DATA EXCERPTS:
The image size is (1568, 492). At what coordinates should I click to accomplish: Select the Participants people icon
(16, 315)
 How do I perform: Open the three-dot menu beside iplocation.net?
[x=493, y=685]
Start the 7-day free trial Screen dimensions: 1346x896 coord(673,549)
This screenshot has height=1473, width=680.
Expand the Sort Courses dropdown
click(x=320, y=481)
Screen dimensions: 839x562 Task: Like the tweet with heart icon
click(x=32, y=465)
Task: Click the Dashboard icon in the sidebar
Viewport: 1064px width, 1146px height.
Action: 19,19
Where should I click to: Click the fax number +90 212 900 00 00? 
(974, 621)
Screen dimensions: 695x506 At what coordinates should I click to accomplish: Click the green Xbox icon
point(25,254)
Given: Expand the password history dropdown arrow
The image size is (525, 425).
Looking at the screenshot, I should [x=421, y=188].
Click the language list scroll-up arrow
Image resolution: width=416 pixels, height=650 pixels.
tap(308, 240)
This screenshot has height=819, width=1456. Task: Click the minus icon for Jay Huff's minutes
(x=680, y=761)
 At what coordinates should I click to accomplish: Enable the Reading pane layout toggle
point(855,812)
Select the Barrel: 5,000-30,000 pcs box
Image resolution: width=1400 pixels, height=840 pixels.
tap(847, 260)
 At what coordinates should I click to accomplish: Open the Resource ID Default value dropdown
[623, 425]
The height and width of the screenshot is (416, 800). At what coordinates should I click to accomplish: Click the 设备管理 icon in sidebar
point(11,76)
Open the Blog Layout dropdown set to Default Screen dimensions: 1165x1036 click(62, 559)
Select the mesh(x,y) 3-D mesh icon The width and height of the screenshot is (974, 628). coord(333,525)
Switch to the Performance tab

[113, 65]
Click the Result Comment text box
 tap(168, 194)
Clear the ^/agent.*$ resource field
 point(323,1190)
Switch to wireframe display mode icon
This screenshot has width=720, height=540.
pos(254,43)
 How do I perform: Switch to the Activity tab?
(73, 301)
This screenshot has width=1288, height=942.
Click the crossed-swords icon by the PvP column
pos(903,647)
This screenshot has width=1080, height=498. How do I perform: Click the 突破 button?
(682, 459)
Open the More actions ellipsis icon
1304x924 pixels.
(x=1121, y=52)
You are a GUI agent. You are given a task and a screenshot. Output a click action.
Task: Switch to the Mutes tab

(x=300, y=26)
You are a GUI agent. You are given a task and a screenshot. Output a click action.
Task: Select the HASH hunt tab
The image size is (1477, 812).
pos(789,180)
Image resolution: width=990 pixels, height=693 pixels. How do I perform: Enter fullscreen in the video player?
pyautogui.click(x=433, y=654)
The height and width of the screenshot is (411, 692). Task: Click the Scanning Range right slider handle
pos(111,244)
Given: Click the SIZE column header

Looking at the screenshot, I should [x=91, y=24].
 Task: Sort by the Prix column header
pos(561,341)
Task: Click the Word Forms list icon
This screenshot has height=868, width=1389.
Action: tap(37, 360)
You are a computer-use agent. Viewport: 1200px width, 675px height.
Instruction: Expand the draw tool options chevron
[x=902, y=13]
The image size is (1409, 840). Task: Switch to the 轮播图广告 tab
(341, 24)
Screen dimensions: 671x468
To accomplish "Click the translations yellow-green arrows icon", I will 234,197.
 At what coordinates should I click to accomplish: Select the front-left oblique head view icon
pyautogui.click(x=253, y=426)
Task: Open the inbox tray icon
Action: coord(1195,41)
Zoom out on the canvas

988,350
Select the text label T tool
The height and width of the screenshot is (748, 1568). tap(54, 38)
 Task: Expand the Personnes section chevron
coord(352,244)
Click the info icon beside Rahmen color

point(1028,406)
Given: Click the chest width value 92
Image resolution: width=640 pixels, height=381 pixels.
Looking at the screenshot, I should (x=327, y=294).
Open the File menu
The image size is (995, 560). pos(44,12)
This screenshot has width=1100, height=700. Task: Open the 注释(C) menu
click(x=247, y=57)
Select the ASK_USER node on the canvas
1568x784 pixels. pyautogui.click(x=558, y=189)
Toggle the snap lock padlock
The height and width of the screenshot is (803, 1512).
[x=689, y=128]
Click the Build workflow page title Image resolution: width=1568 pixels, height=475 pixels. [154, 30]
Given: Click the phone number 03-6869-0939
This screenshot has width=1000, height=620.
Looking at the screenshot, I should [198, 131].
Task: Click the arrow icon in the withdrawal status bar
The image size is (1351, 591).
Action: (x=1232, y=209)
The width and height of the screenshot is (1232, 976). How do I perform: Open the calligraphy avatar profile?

DESCRIPTION OF THE TASK:
Set down every line of the material above without changing any of it.

EXPECTED OUTPUT:
The image size is (1568, 492). At what coordinates should I click to accomplish: Select the Participants people icon
(16, 315)
 How do I perform: Open the three-dot menu beside iplocation.net?
[x=493, y=685]
Start the 7-day free trial Screen dimensions: 1346x896 coord(673,549)
This screenshot has height=1473, width=680.
Expand the Sort Courses dropdown
click(x=320, y=481)
Screen dimensions: 839x562 Task: Like the tweet with heart icon
click(x=32, y=465)
Task: Click the Dashboard icon in the sidebar
Viewport: 1064px width, 1146px height.
Action: 19,19
Where should I click to: Click the fax number +90 212 900 00 00? 
(974, 621)
Screen dimensions: 695x506 At what coordinates should I click to accomplish: Click the green Xbox icon
point(25,254)
Given: Expand the password history dropdown arrow
The image size is (525, 425).
Looking at the screenshot, I should [x=421, y=188].
Click the language list scroll-up arrow
Image resolution: width=416 pixels, height=650 pixels.
tap(308, 240)
This screenshot has height=819, width=1456. Task: Click the minus icon for Jay Huff's minutes
(x=680, y=761)
 At what coordinates should I click to accomplish: Enable the Reading pane layout toggle
point(855,812)
Select the Barrel: 5,000-30,000 pcs box
Image resolution: width=1400 pixels, height=840 pixels.
tap(847, 260)
 At what coordinates should I click to accomplish: Open the Resource ID Default value dropdown
[623, 425]
The height and width of the screenshot is (416, 800). At what coordinates should I click to accomplish: Click the 设备管理 icon in sidebar
point(11,76)
Open the Blog Layout dropdown set to Default Screen dimensions: 1165x1036 click(62, 559)
Select the mesh(x,y) 3-D mesh icon The width and height of the screenshot is (974, 628). coord(333,525)
Switch to the Performance tab

[113, 65]
Click the Result Comment text box
 tap(168, 194)
Clear the ^/agent.*$ resource field
 point(323,1190)
Switch to wireframe display mode icon
This screenshot has width=720, height=540.
pos(254,43)
 How do I perform: Switch to the Activity tab?
(73, 301)
This screenshot has width=1288, height=942.
Click the crossed-swords icon by the PvP column
pos(903,647)
This screenshot has width=1080, height=498. How do I perform: Click the 突破 button?
(682, 459)
Open the More actions ellipsis icon
1304x924 pixels.
(x=1121, y=52)
You are a GUI agent. You are given a task and a screenshot. Output a click action.
Task: Switch to the Mutes tab

(x=300, y=26)
You are a GUI agent. You are given a task and a screenshot. Output a click action.
Task: Select the HASH hunt tab
The image size is (1477, 812).
pos(789,180)
Image resolution: width=990 pixels, height=693 pixels. How do I perform: Enter fullscreen in the video player?
pyautogui.click(x=433, y=654)
The height and width of the screenshot is (411, 692). Task: Click the Scanning Range right slider handle
pos(111,244)
Given: Click the SIZE column header

Looking at the screenshot, I should [x=91, y=24].
 Task: Sort by the Prix column header
pos(561,341)
Task: Click the Word Forms list icon
This screenshot has height=868, width=1389.
Action: tap(37, 360)
You are a computer-use agent. Viewport: 1200px width, 675px height.
Instruction: Expand the draw tool options chevron
[x=902, y=13]
The image size is (1409, 840). Task: Switch to the 轮播图广告 tab
(341, 24)
Screen dimensions: 671x468
To accomplish "Click the translations yellow-green arrows icon", I will 234,197.
 At what coordinates should I click to accomplish: Select the front-left oblique head view icon
pyautogui.click(x=253, y=426)
Task: Open the inbox tray icon
Action: coord(1195,41)
Zoom out on the canvas

988,350
Select the text label T tool
The height and width of the screenshot is (748, 1568). tap(54, 38)
 Task: Expand the Personnes section chevron
coord(352,244)
Click the info icon beside Rahmen color

point(1028,406)
Given: Click the chest width value 92
Image resolution: width=640 pixels, height=381 pixels.
Looking at the screenshot, I should (x=327, y=294).
Open the File menu
The image size is (995, 560). pos(44,12)
This screenshot has width=1100, height=700. Task: Open the 注释(C) menu
click(x=247, y=57)
Select the ASK_USER node on the canvas
1568x784 pixels. pyautogui.click(x=558, y=189)
Toggle the snap lock padlock
The height and width of the screenshot is (803, 1512).
[x=689, y=128]
Click the Build workflow page title Image resolution: width=1568 pixels, height=475 pixels. [154, 30]
Given: Click the phone number 03-6869-0939
This screenshot has width=1000, height=620.
Looking at the screenshot, I should [198, 131].
Task: Click the arrow icon in the withdrawal status bar
The image size is (1351, 591).
Action: (x=1232, y=209)
The width and height of the screenshot is (1232, 976). How do I perform: Open the calligraphy avatar profile?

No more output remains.